Copy exactly the last part of the entries, starting from the line with "Click the Profit hand icon on card" and including the final line.

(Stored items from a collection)
○ ○ ○ ○ ○ ○ ○

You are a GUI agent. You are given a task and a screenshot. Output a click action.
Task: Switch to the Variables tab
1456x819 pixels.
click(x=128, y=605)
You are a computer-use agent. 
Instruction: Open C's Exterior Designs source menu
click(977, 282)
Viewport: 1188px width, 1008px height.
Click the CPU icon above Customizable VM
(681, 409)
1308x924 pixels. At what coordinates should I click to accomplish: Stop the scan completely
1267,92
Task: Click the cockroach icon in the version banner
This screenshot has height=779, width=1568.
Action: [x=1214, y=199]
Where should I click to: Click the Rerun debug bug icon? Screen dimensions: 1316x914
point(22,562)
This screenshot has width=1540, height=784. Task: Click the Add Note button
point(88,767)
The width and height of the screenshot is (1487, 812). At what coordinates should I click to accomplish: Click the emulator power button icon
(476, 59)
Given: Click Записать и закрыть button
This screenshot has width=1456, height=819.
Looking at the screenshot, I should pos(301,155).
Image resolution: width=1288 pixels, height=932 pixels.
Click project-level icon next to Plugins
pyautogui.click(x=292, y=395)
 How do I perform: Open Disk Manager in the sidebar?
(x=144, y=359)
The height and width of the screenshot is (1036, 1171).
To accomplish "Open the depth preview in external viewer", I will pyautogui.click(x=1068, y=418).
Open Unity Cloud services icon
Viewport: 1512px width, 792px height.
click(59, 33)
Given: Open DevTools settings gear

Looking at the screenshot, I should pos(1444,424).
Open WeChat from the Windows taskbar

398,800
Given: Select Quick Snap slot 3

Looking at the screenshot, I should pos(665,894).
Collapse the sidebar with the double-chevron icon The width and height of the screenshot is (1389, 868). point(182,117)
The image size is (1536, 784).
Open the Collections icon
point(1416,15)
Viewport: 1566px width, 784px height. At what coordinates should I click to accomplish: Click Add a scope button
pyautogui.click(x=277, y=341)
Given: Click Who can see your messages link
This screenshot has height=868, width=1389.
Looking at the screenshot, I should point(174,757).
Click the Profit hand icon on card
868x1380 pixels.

○ ○ ○ ○ ○ ○ ○

▶ _Exercise output_
Click the Profit hand icon on card
868x1380 pixels.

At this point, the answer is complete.